-- TASK ITEM --
Among the entries, find each line that includes the string "Given" and list it.

-- EXTRACTED MATERIAL --

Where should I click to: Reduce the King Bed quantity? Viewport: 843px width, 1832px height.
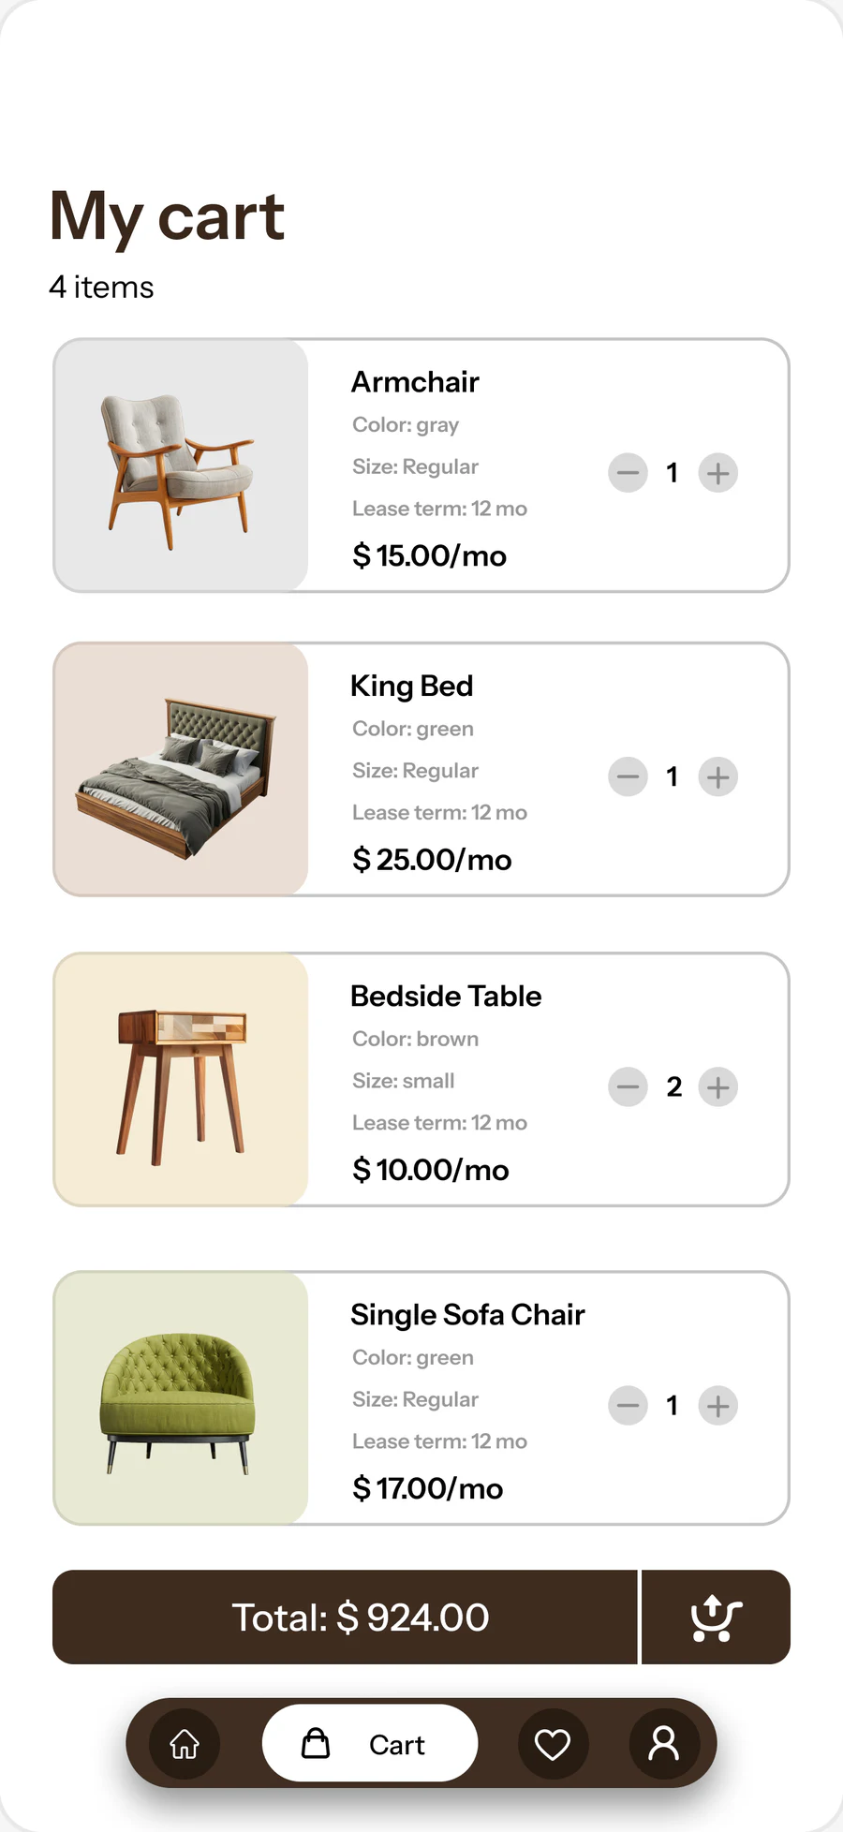pos(628,776)
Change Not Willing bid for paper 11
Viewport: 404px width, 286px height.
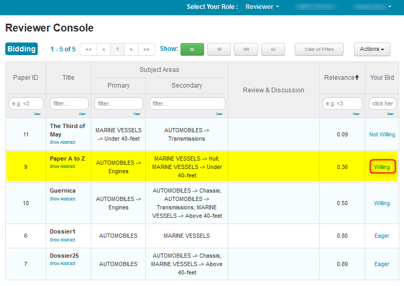point(382,134)
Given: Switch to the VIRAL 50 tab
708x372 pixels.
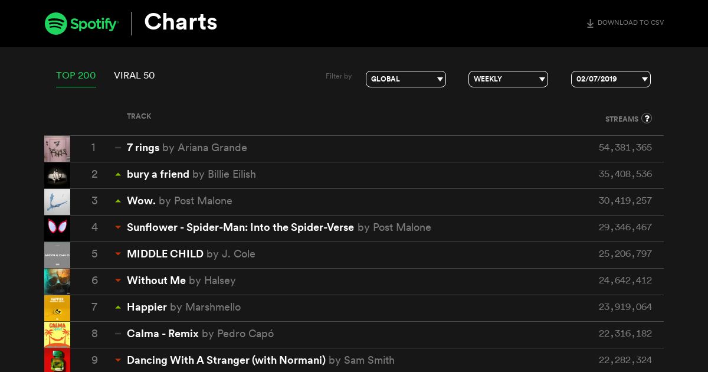Looking at the screenshot, I should 135,76.

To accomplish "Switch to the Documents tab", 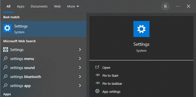I will pyautogui.click(x=39, y=6).
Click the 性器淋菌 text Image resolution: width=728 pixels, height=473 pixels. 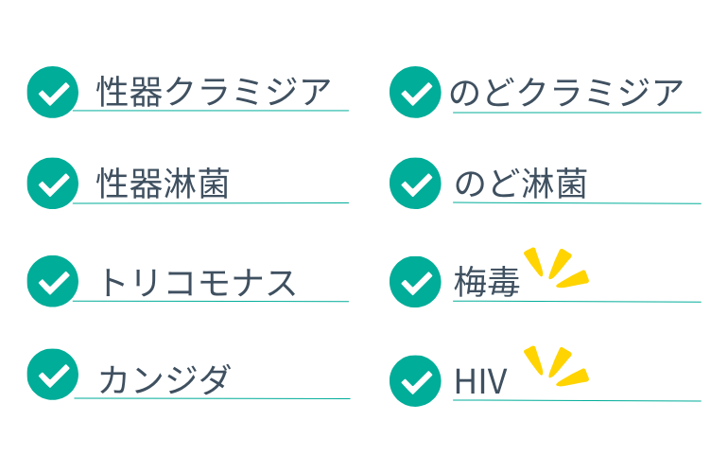(164, 184)
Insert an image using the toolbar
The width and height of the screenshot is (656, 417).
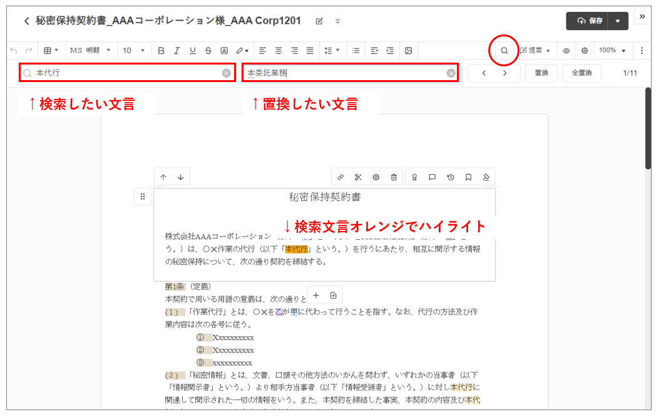point(408,51)
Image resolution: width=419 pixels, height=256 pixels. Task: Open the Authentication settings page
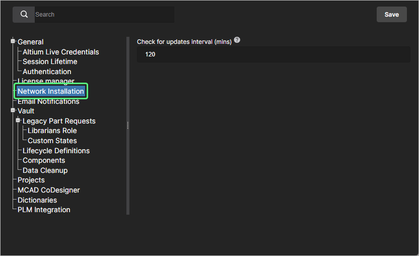click(x=47, y=72)
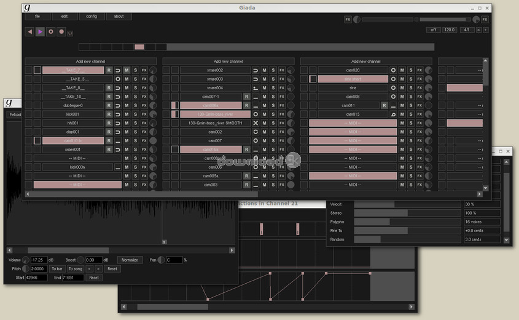Click the Stereo parameter slider
This screenshot has height=320, width=519.
point(407,213)
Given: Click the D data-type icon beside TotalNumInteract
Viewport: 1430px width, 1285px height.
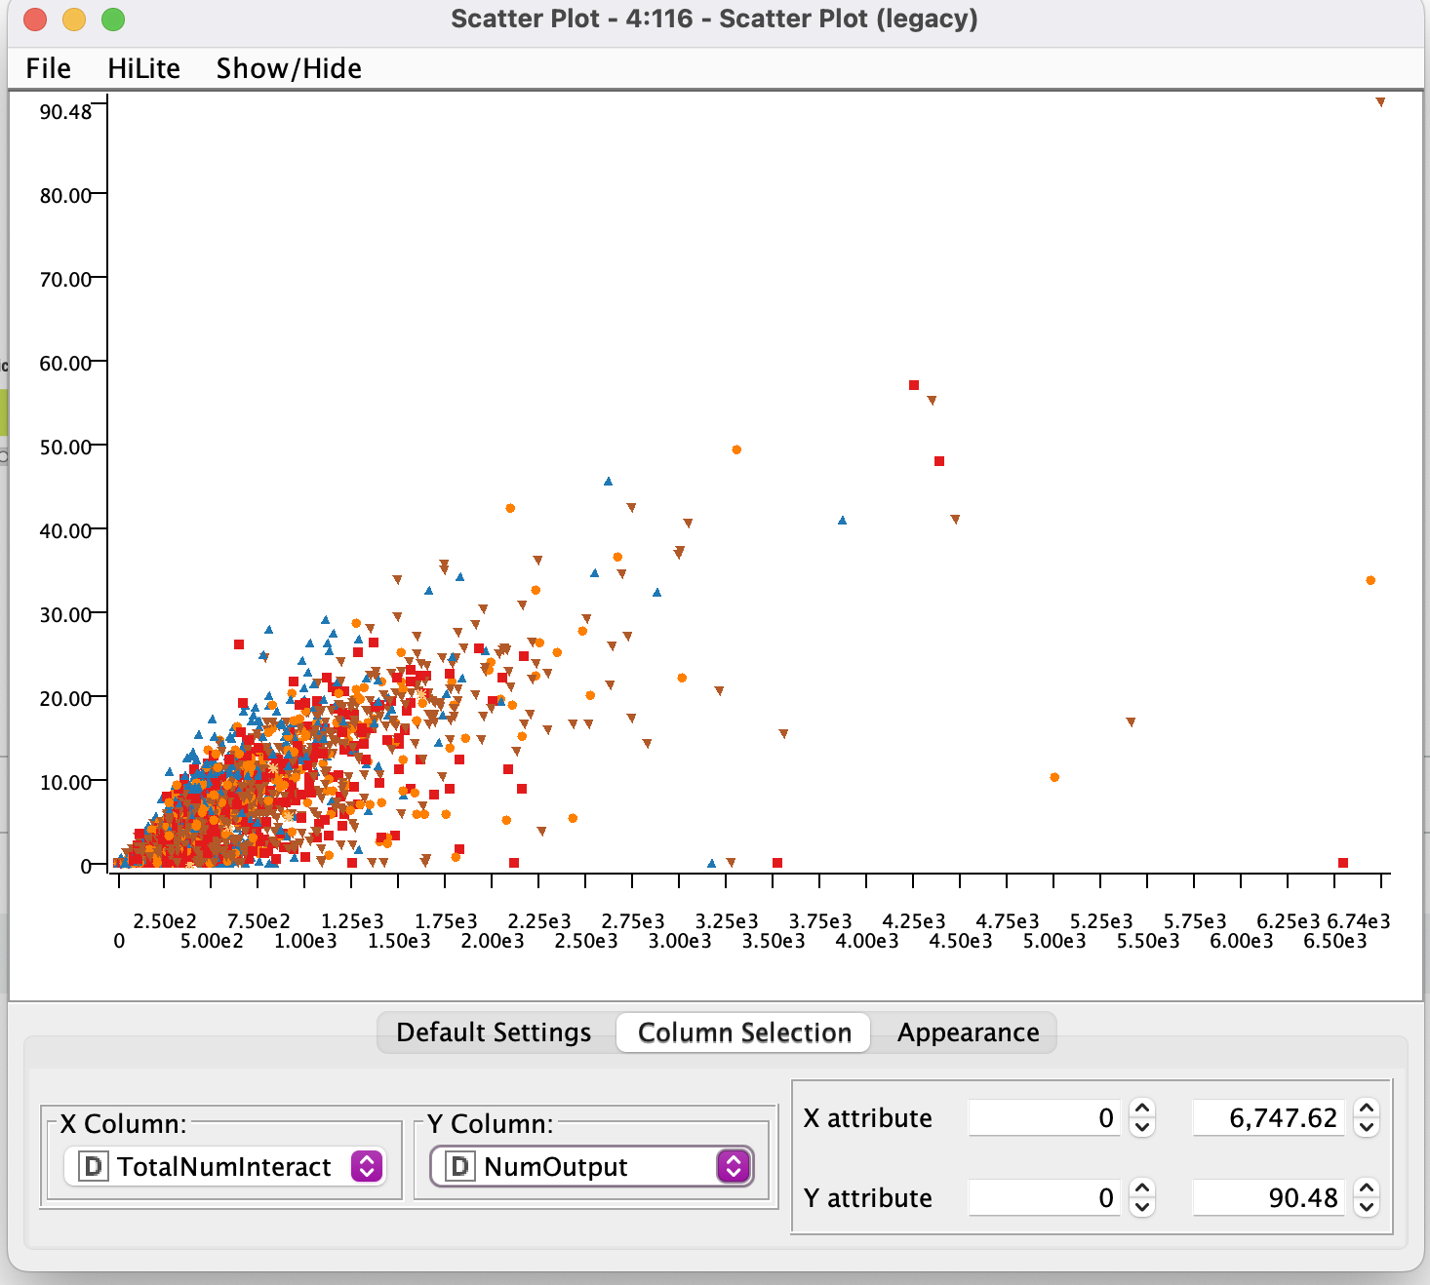Looking at the screenshot, I should coord(93,1166).
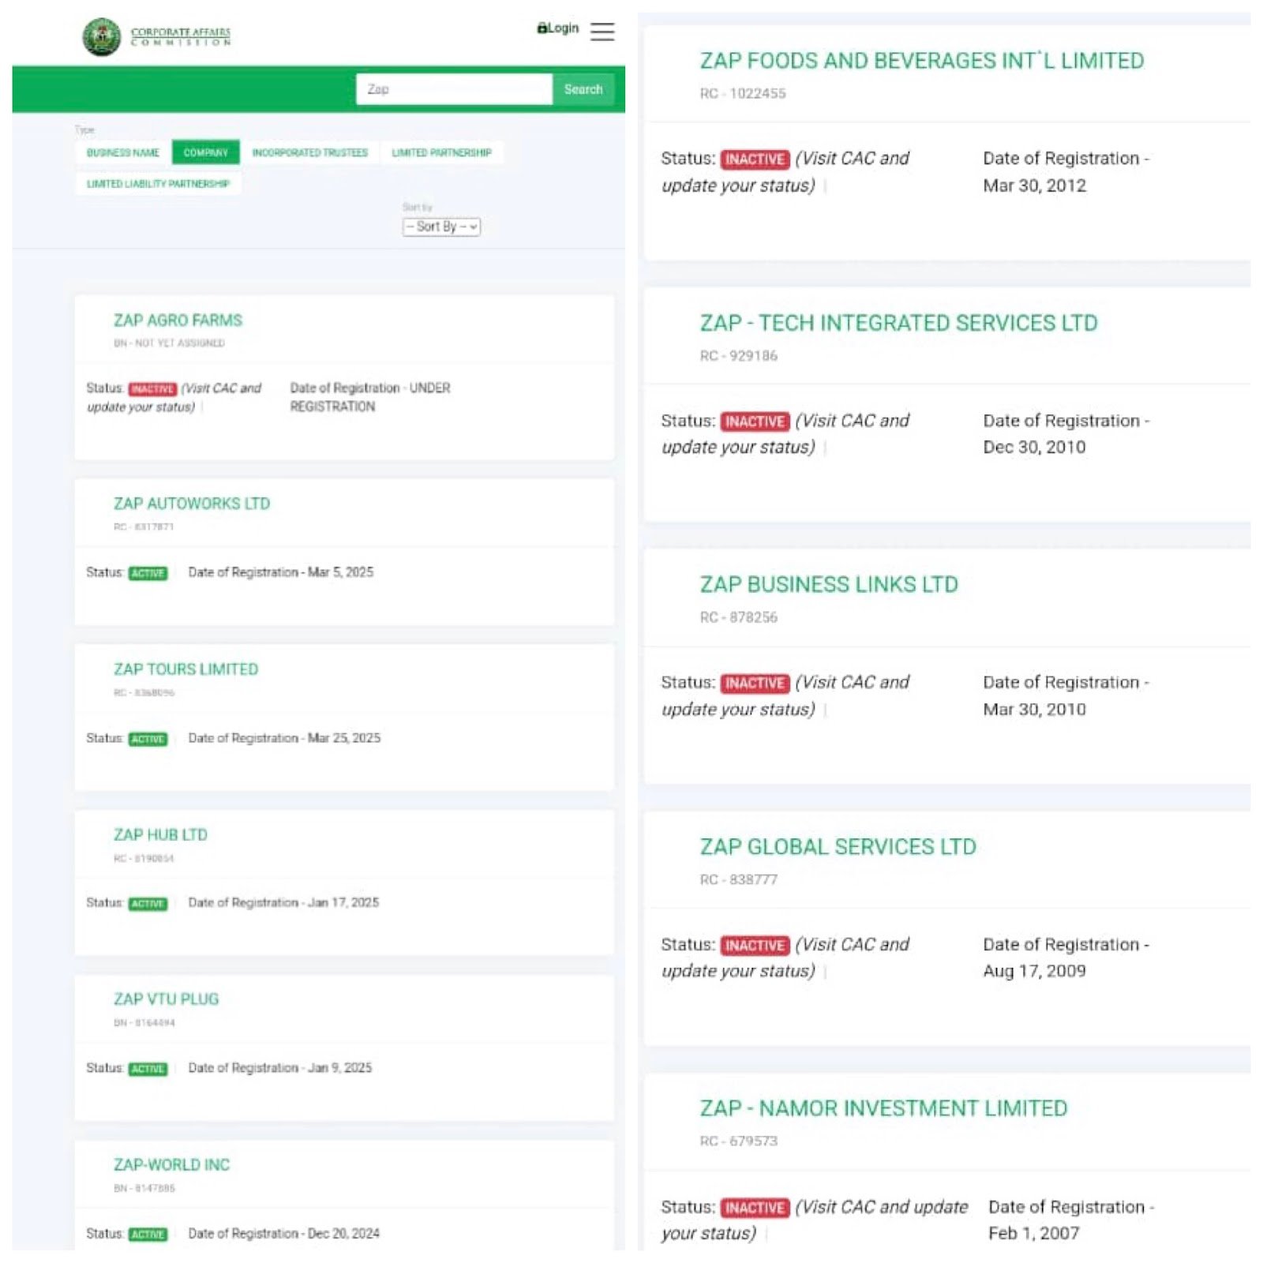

-- REPLY --
Given: Switch to the VIRAL 50 tab
Given: Click the D data-type icon beside TotalNumInteract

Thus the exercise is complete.